(Exercise data)
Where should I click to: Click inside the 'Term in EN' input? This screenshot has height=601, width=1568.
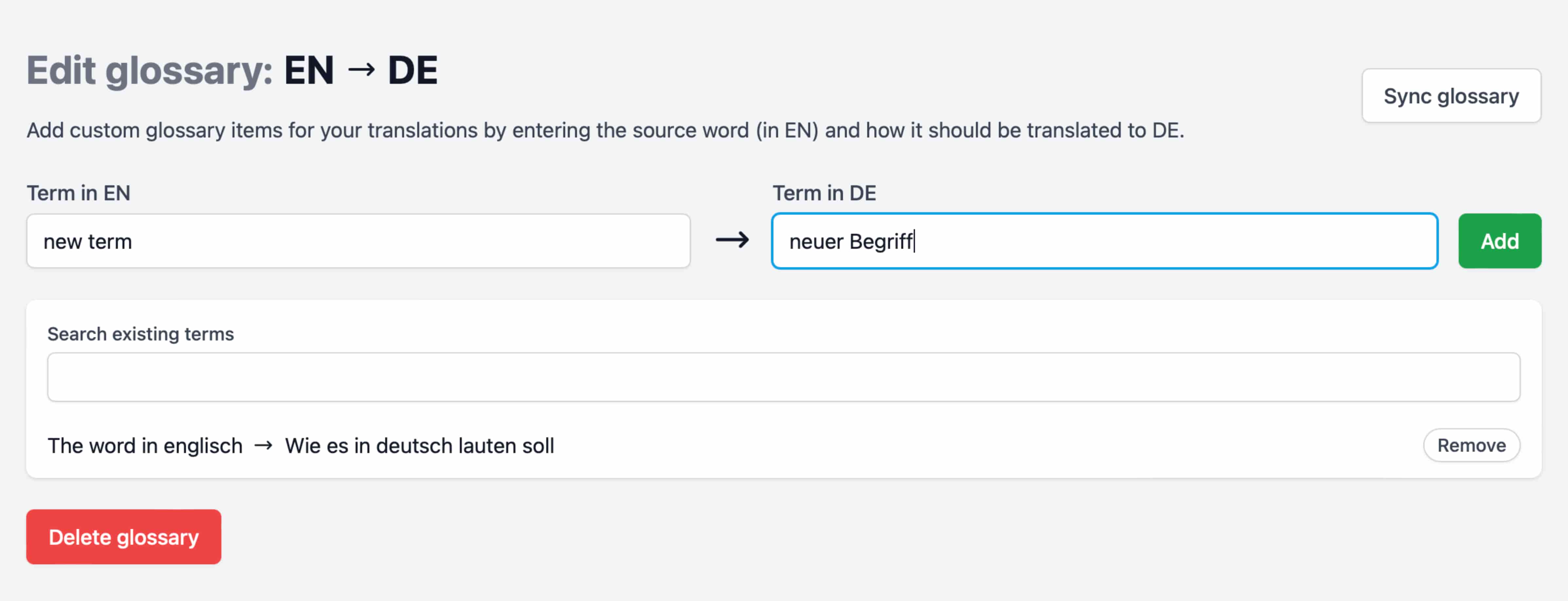(x=359, y=241)
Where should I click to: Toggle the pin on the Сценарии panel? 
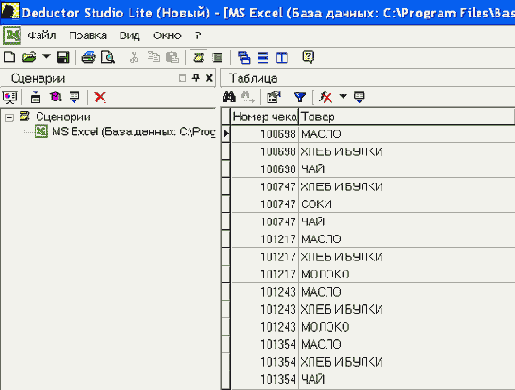coord(196,78)
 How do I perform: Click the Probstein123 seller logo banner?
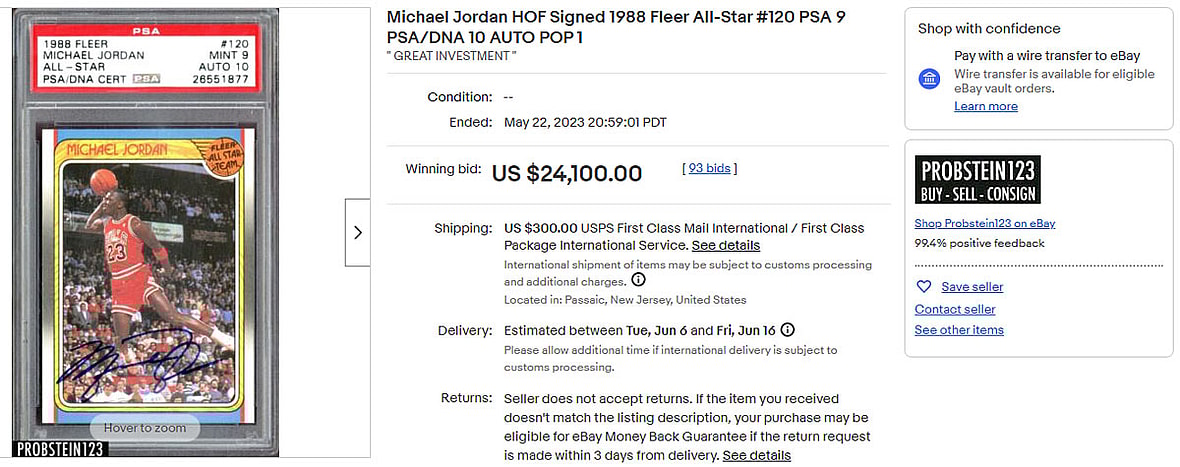(x=979, y=180)
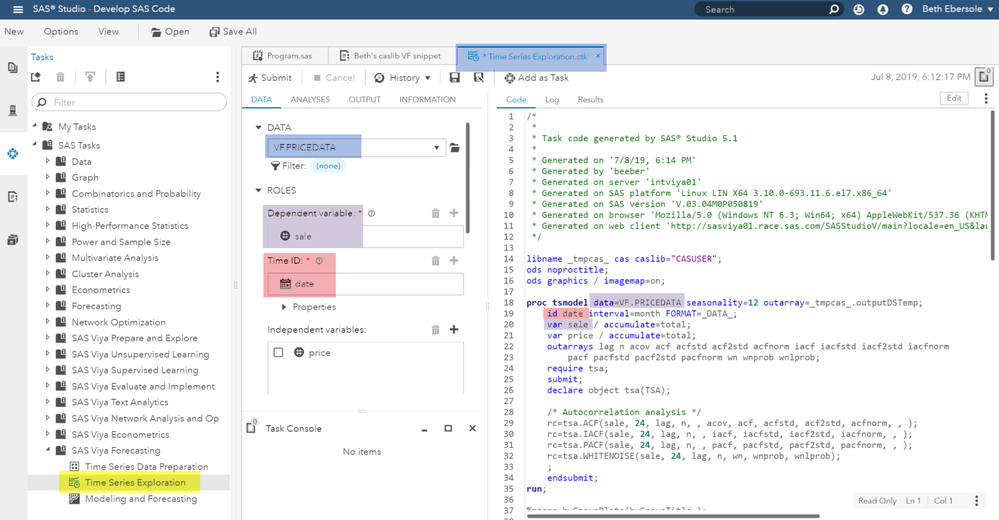Open the Log tab

pyautogui.click(x=551, y=100)
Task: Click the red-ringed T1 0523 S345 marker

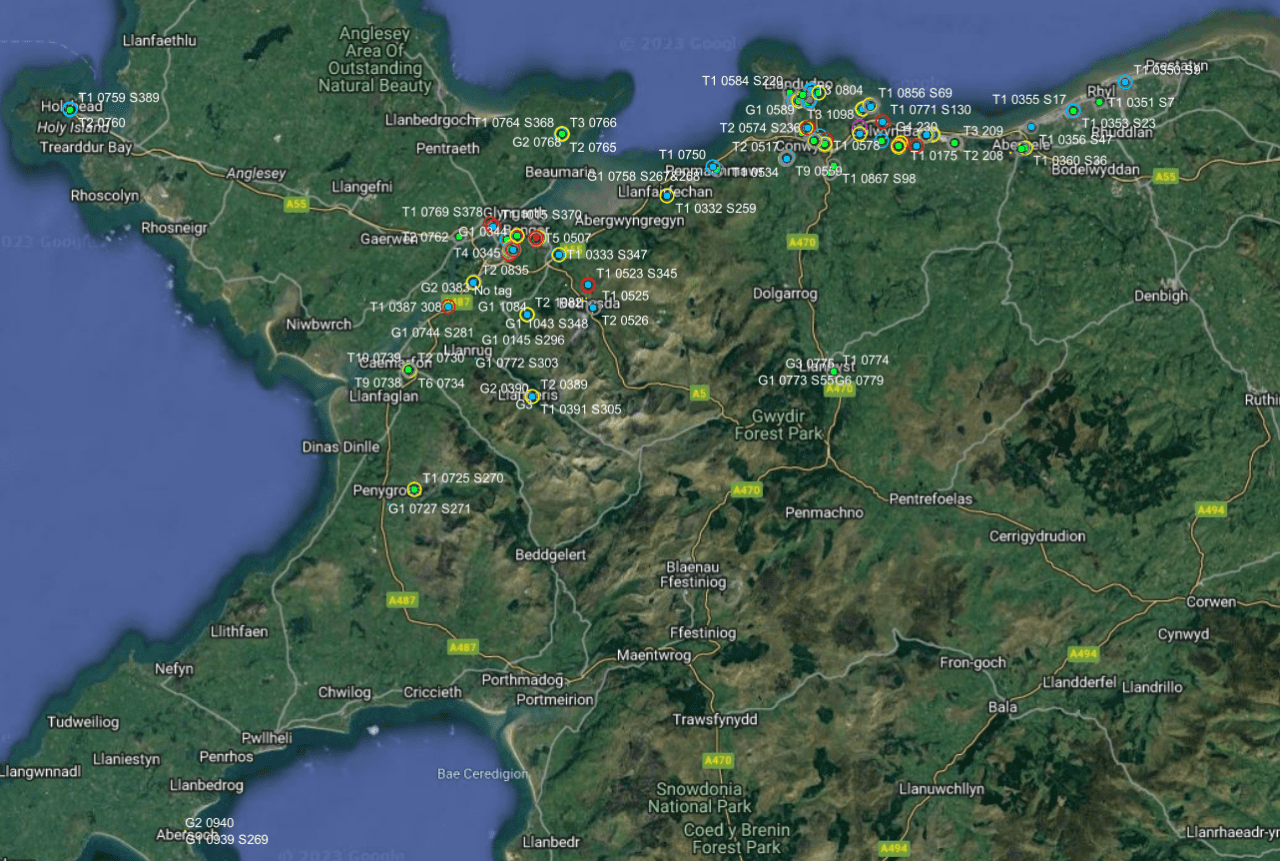Action: coord(588,285)
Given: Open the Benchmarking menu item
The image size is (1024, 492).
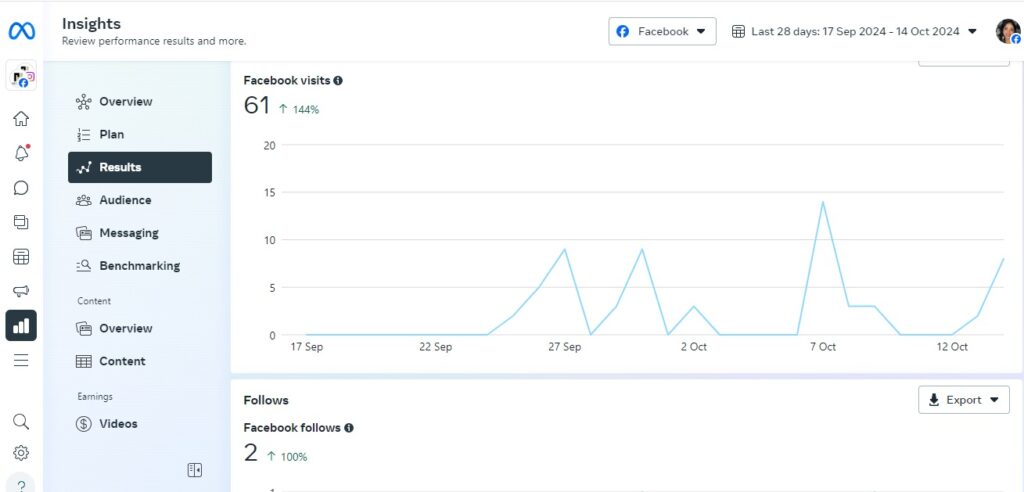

(Directions) The required result is an exact copy of the lines from the line containing "Given: Open the Benchmarking menu item" through the end of the entries, with every picture left out.

(Response box)
Given: Open the Benchmarking menu item
The image size is (1024, 492).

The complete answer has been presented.